Dataset items:
···
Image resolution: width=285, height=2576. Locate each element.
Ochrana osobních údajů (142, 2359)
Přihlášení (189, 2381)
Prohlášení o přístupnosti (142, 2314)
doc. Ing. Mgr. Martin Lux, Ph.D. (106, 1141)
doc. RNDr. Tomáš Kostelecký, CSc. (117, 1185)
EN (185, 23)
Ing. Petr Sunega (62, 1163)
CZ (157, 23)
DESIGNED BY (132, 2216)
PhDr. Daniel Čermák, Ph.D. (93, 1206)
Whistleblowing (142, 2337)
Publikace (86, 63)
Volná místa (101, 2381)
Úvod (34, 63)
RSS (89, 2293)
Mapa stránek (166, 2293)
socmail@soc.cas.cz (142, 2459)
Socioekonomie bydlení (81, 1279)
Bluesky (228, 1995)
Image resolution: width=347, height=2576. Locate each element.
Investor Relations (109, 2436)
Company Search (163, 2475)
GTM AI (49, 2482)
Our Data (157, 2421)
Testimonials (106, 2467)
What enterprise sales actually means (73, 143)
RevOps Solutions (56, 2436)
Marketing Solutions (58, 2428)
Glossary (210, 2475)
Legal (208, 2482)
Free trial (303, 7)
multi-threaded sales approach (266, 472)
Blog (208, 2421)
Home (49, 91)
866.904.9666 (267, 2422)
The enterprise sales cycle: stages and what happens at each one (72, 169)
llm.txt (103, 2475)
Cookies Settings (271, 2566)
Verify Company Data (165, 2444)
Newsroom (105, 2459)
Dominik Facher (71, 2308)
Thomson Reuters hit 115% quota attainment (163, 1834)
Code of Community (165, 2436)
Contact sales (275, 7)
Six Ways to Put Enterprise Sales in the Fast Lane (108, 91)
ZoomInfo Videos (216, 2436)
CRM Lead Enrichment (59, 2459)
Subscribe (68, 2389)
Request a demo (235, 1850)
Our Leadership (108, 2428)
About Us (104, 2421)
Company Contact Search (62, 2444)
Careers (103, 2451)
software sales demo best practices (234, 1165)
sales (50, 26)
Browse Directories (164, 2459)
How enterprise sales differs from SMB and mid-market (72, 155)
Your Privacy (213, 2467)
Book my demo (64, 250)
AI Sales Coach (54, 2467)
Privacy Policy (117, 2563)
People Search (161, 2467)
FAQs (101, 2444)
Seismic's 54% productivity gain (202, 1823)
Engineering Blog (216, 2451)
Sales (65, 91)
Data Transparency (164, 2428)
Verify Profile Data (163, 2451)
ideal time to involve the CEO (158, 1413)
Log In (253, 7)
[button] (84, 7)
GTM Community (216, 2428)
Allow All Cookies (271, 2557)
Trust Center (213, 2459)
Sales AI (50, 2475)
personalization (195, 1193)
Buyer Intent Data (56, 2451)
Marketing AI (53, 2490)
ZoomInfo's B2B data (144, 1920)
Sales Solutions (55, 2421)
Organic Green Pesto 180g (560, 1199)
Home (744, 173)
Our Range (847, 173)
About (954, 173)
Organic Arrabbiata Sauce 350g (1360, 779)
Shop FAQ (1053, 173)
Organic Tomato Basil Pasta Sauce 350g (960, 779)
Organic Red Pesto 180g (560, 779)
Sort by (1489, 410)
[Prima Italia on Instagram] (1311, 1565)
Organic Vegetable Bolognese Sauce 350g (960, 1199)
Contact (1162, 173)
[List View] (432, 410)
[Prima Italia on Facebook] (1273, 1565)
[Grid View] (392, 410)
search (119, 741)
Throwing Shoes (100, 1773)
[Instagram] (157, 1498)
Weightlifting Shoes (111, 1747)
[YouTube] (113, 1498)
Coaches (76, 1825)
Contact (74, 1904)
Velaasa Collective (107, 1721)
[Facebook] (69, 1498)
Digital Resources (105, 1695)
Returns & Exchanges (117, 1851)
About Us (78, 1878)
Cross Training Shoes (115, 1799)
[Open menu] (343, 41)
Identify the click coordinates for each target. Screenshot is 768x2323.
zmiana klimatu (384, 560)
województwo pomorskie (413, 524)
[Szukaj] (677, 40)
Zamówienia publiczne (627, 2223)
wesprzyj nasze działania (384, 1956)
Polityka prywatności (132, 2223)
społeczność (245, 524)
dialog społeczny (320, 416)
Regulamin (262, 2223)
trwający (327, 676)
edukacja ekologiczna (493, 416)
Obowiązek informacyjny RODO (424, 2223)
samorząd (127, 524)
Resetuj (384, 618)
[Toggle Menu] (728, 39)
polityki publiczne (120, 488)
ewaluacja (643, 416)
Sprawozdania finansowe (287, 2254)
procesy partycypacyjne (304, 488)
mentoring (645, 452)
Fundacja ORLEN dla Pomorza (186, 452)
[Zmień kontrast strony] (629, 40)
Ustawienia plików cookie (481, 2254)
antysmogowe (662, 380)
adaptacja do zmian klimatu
···
Repeat word for word each line from the one with "polityki publiczne (120, 488)" to the end of the records above, inclusive.

EXERCISE RESPONSE:
polityki publiczne (120, 488)
ewaluacja (643, 416)
Sprawozdania finansowe (287, 2254)
procesy partycypacyjne (304, 488)
mentoring (645, 452)
Fundacja ORLEN dla Pomorza (186, 452)
[Zmień kontrast strony] (629, 40)
Ustawienia plików cookie (481, 2254)
antysmogowe (662, 380)
adaptacja do zmian klimatu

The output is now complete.